Work instruction:
Write out exactly, with both ends included, the lines that run from the line containing "This screenshot has width=226, height=184." to the end of the entries. Pictures are not part of the answer.
[[ Record excerpts, beginning ]]
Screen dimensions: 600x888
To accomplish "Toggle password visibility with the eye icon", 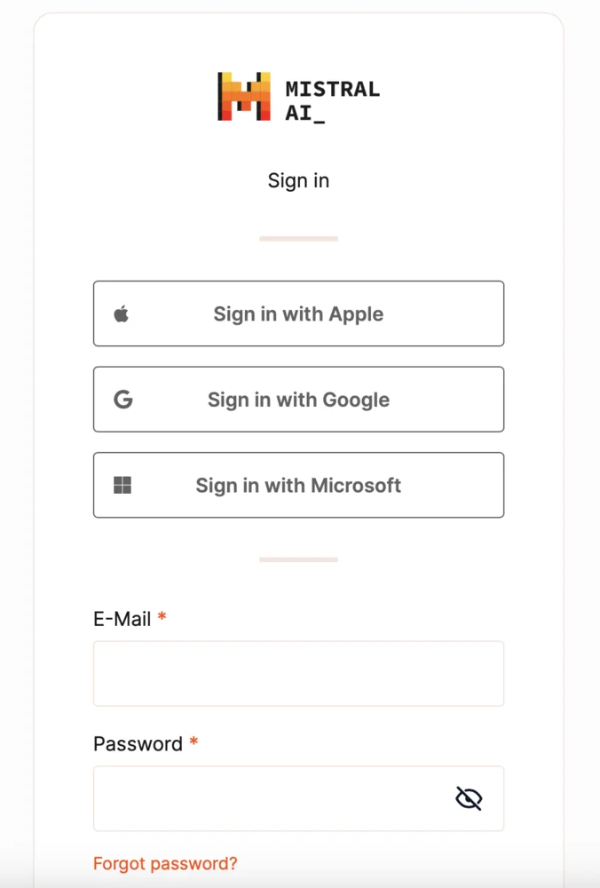I will (469, 799).
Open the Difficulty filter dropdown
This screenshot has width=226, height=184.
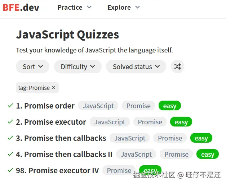point(77,66)
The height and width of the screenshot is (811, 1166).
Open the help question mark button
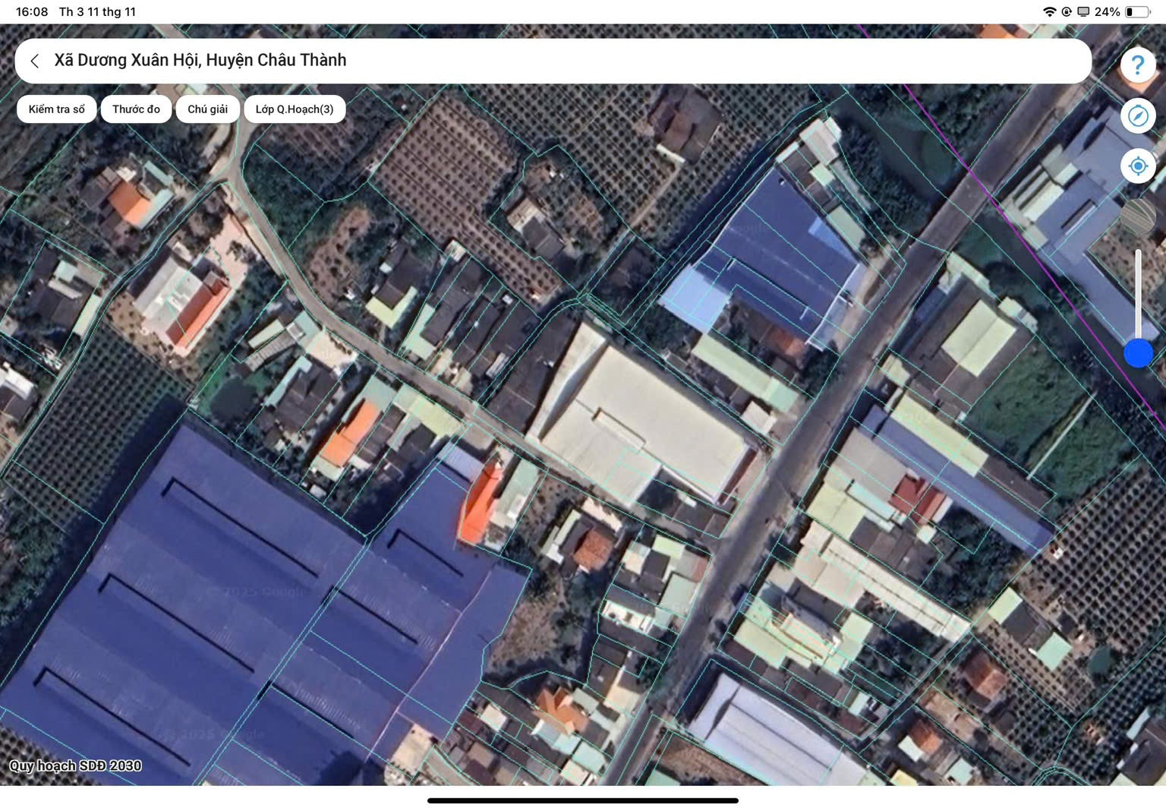click(x=1137, y=65)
[[ Record excerpts, end ]]
Written answer:
This screenshot has width=226, height=184.
point(77,66)
The height and width of the screenshot is (811, 1166).
Open the help question mark button
click(x=1137, y=65)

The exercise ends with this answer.